• WHAT TO PRODUCE: What challenge number does the Excel challenge page below give?

• DOCUMENT SEGMENT:
-=-=-=-=-

Find the top 5 highest occurring starting alphabets of words in US Presidents columns. If Name is James K. Polk, then starting alphabets are J, K & P. Sort it on the basis of descending order of frequency. This is case insensitive.
📌 Challenge Details and Links
ExcelBI Excel Challenge Number: 138
Challenge Difficulty: ⭐️
📥Download Sample File
📥Link to the solutions on LinkedIn
Solving the challenge of Top Initial Letters Count with Power Query
Power Query solution 1 for Top Initial Letters Count, proposed by Zoran Milokanović:
let
Source = Excel.CurrentWorkbook(){[Name = "Presidents"]}[Content],
AddedAlphabet = Table.AddColumn(
Source,
"Alphabet",
each List.Transform(Text.Split([US Presidents], " "), each Text.Start(_, 1))
),
ExpandedAlphabet = Table.ExpandListColumn(AddedAlphabet, "Alphabet"),
GroupedAlphabet = Table.Group(
ExpandedAlphabet,
{"Alphabet"},
{{"Frequency", each Table.RowCount(_), Int64.Type}}
),
GroupedFrequence = Table.Group(GroupedAlphabet, {"Frequency"}, {{"Alphabet", each _[Alphabet]}}),
SortedFrequence = Table.Sort(GroupedFrequence, {{"Frequency", Order.Descending}}),
AddedTopN = Table.AddIndexColumn(SortedFrequence, "TopN", 1, 1, Int64.Type),
FilteredTop5 = Table.SelectRows(AddedTopN, each ([TopN] <= 5)),
Solution = Table.ExpandListColumn(FilteredTop5, "Alphabet")[[Alphabet], [Frequency]]
in
Solution
Power Query solution 2 for Top Initial Letters Count, proposed by Alejandro Simón 🇵🇦 🇪🇸:
let
Source = Excel.CurrentWorkbook(){[Name = "Table1"]}[Content],
Iniciales = Table.AddColumn(
Source,
"Alpha",
each
let
a = Text.Split([US Presidents], " "),
b = List.Transform(a, each Text.Start(_, 1))

-=-=-=-=-

Stored listing:
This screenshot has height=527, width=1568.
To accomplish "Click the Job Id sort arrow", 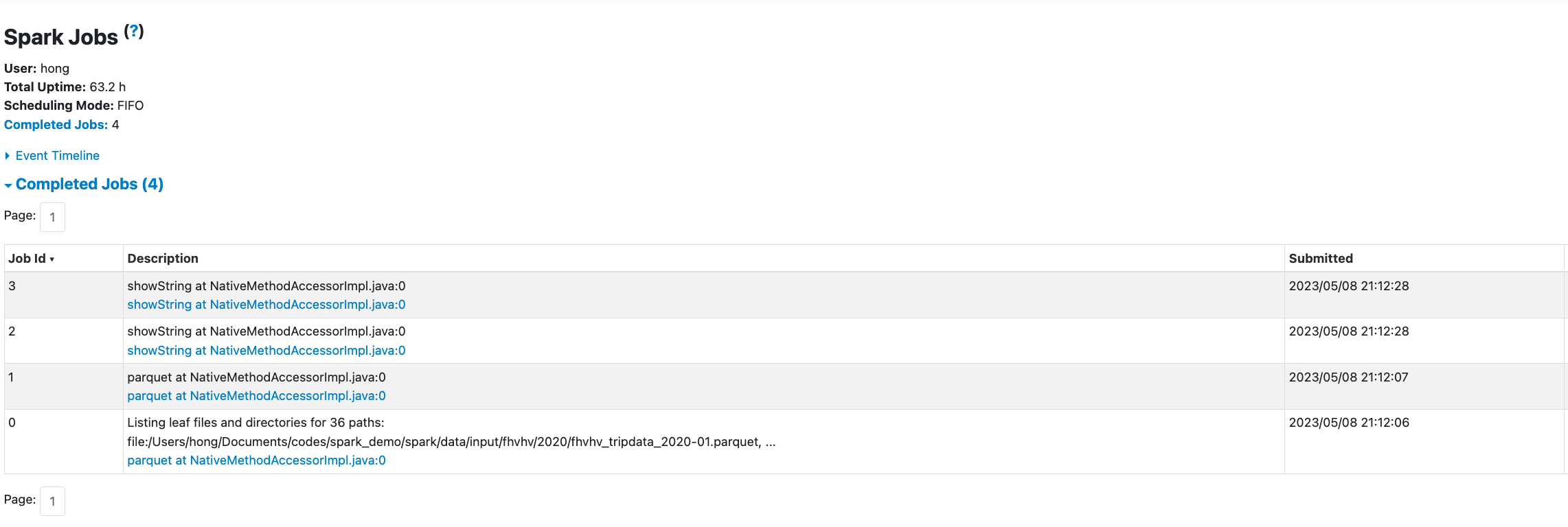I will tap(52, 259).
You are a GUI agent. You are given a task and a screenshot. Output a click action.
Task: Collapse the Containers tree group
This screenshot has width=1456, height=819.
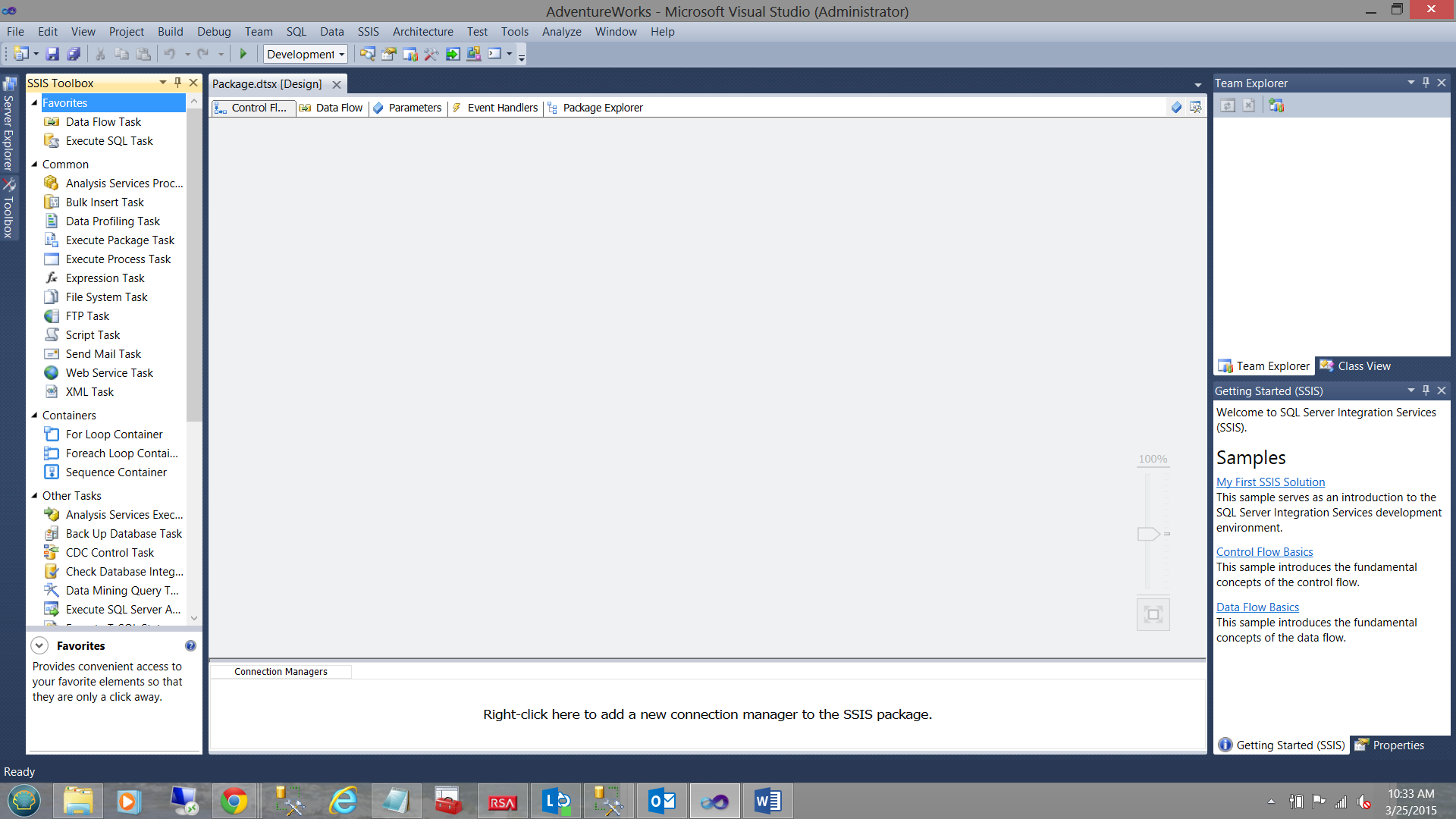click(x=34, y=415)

-=-=-=-=-

• WRITTEN ANSWER: 138